Raw data:
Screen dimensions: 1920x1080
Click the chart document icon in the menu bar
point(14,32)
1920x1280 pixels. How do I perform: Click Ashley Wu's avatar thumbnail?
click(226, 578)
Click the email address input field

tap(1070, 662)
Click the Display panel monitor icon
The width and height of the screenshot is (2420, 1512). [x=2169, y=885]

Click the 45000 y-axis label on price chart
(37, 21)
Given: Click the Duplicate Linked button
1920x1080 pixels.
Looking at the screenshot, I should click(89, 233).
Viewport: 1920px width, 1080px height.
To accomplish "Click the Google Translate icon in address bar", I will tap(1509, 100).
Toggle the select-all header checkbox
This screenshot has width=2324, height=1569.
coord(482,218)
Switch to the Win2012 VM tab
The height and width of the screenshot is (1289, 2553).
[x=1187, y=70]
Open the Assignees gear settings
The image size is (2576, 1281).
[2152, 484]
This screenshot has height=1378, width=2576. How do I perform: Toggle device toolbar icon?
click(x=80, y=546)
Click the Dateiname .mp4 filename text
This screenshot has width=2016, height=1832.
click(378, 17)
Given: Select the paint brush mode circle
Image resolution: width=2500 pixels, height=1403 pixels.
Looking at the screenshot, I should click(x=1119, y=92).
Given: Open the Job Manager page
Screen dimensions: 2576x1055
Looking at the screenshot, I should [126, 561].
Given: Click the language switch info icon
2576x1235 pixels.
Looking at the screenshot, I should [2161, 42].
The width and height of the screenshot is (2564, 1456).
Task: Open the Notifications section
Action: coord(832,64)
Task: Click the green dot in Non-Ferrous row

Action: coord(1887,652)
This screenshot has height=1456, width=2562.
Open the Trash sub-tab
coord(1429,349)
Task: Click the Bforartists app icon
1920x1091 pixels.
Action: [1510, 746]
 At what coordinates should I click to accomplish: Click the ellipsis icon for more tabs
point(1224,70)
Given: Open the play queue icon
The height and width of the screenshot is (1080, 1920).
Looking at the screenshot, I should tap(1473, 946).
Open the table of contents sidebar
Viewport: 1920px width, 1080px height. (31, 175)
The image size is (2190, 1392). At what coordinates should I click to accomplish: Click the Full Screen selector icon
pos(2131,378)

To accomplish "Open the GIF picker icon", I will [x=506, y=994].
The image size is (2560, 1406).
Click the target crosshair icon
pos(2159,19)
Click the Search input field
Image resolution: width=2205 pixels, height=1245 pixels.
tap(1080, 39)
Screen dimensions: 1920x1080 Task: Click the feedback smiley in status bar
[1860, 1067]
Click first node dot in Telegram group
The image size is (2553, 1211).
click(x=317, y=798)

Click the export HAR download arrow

What you need to do: Search the data above for the string "Given" and return every line that has it.

Solution:
Given: Click the Duplicate Linked button
Given: Select the paint brush mode circle
Given: Open the Job Manager page
Given: Click the language switch info icon
Given: Open the play queue icon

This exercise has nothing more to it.